Mikirin Urusan Orang
“ Si X abis hijrah, isi medsos ttg riba mulu. Sok banget kaya ga pernah nyicil di bank aja.”
“Si A kalo ngepost ttg dakwah. Sok iye kaya ga punya dosa.”
“Udah liat posting terbaru Y? Yang video liburan di Hong Kong itu. Gaya bgt si.”
“Iya kemarin aku ketemu Y dan dia langsung pamer cerita2 liburannya.”
“Ini lho si K ngabis2in duit buat naik airlines bagus. Kalau aku ya uangnya kupake untuk disumbangkan ke korban bencana. Ga suka aku buang2 uang kaya gitu.”
“Ih gila si M beli hp seharga 20 juta. Terlalu berlebihan.”
Padahal, X dan A merasa sangat berdosa dan lewat isi medsos, mereka berharap tidak ada teman2nya yang mengalami hal itu.
Padahal, Y hanya sedang berbahagia setelah sekian tahun menabung untuk bisa keluar negri. Dia hanya ingin ada orang utk berbagi kebahagiaan.
Padahal, zakat dan sedekah K tidak pernah putus. Uangnya masih cukup untuk beli tiket pesawat non-budget airlines. Memang uangnya cukup aja.
Padahal, M memang perlu hp canggih yang bisa mendukung mata pencahariannya.

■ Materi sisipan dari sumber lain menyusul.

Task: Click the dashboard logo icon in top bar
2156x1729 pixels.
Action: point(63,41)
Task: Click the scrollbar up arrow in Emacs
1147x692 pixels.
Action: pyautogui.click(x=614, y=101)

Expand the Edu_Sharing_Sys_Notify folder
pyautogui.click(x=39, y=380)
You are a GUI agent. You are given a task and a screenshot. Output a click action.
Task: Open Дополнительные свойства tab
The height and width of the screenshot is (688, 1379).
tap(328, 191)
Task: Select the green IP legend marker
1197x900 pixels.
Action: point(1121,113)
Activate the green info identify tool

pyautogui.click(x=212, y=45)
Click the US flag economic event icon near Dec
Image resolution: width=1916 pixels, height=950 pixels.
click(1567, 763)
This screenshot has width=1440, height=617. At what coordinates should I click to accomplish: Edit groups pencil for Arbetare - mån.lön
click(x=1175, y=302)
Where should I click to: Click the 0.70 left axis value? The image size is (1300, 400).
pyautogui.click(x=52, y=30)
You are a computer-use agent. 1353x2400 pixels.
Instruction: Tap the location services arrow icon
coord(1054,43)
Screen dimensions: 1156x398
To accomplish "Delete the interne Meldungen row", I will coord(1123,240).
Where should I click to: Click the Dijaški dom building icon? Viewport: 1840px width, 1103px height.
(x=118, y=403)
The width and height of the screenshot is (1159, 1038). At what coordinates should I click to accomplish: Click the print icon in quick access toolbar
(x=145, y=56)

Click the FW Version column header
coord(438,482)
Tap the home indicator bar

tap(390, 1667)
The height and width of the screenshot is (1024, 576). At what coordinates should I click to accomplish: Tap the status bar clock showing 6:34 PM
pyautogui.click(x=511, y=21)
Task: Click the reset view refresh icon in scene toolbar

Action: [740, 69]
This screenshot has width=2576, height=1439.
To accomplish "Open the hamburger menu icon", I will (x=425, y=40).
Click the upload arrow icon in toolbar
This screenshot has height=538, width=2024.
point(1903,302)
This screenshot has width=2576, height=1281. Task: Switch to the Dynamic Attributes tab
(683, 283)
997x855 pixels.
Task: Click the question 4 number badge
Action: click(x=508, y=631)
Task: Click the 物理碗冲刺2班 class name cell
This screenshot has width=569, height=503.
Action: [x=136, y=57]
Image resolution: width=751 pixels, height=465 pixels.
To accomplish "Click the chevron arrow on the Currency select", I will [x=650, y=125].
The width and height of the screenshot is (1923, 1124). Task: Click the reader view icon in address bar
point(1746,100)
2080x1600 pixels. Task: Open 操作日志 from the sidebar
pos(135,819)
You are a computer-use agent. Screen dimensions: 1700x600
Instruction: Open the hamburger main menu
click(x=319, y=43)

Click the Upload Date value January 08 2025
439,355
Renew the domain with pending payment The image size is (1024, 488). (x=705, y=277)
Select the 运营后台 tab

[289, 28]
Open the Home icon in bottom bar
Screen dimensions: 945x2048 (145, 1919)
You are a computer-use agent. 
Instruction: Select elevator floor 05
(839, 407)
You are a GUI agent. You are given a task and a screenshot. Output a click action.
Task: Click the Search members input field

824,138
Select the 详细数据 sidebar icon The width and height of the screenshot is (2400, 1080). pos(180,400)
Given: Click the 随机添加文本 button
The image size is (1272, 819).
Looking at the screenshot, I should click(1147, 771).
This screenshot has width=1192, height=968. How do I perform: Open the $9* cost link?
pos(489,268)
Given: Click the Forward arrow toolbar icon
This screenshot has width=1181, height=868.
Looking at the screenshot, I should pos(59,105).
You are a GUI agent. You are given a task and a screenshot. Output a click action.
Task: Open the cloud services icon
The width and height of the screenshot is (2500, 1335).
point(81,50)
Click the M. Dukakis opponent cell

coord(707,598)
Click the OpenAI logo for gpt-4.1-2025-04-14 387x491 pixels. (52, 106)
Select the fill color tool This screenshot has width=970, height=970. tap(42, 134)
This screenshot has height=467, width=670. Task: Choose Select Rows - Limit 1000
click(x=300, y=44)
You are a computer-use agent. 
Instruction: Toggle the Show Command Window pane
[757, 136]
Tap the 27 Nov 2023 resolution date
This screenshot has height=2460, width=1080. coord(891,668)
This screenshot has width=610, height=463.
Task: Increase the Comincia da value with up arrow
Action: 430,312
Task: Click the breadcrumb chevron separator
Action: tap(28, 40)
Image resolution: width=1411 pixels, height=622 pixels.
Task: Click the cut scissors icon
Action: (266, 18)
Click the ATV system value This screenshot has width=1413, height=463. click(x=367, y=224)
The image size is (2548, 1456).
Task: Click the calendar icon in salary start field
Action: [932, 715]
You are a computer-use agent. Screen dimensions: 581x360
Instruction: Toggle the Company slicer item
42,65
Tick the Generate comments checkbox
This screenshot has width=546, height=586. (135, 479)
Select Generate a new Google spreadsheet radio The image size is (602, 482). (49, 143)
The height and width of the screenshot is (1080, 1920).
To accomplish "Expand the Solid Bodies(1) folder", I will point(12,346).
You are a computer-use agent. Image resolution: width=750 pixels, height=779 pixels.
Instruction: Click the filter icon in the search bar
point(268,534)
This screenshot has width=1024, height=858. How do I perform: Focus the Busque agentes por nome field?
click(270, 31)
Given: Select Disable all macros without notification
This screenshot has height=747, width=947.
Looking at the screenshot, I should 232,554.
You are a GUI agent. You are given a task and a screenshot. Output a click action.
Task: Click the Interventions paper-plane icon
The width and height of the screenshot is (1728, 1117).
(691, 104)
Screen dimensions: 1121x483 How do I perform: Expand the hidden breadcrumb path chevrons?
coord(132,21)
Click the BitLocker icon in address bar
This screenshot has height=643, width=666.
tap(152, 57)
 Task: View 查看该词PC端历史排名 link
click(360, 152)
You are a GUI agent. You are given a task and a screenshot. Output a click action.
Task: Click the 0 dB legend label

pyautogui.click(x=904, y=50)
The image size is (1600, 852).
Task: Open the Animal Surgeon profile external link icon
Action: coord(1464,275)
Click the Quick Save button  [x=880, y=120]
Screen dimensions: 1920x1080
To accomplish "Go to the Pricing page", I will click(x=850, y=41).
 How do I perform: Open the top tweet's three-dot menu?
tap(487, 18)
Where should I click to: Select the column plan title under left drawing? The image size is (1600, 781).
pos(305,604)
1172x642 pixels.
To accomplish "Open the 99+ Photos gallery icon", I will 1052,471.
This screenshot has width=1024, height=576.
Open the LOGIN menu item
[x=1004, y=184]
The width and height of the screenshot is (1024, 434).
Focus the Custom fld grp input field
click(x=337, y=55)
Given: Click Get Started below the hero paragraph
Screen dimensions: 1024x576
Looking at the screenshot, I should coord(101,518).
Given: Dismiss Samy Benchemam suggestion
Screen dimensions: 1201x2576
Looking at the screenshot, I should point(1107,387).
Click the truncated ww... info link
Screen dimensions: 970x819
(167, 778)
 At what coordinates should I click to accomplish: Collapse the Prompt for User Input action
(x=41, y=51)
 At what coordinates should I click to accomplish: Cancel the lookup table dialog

Teman, kadang kita memang sulit membedakan antara iri dengan menasihati. Kita pikir, orang lain itu salah hanya karena mereka tidak melakukan apa yang kita lakukan. Hanya karena kita selalu melihat sesuatu dari sepatu kita, yang sebetulnya lumrah untuk mereka malah jadi kerikil untuk kita.
Capek lho kalau mikir negatif terus. Mereka mah enak aja menikmati hidup, kita yang sakit di hati kebanyakan mikirin urusan orang.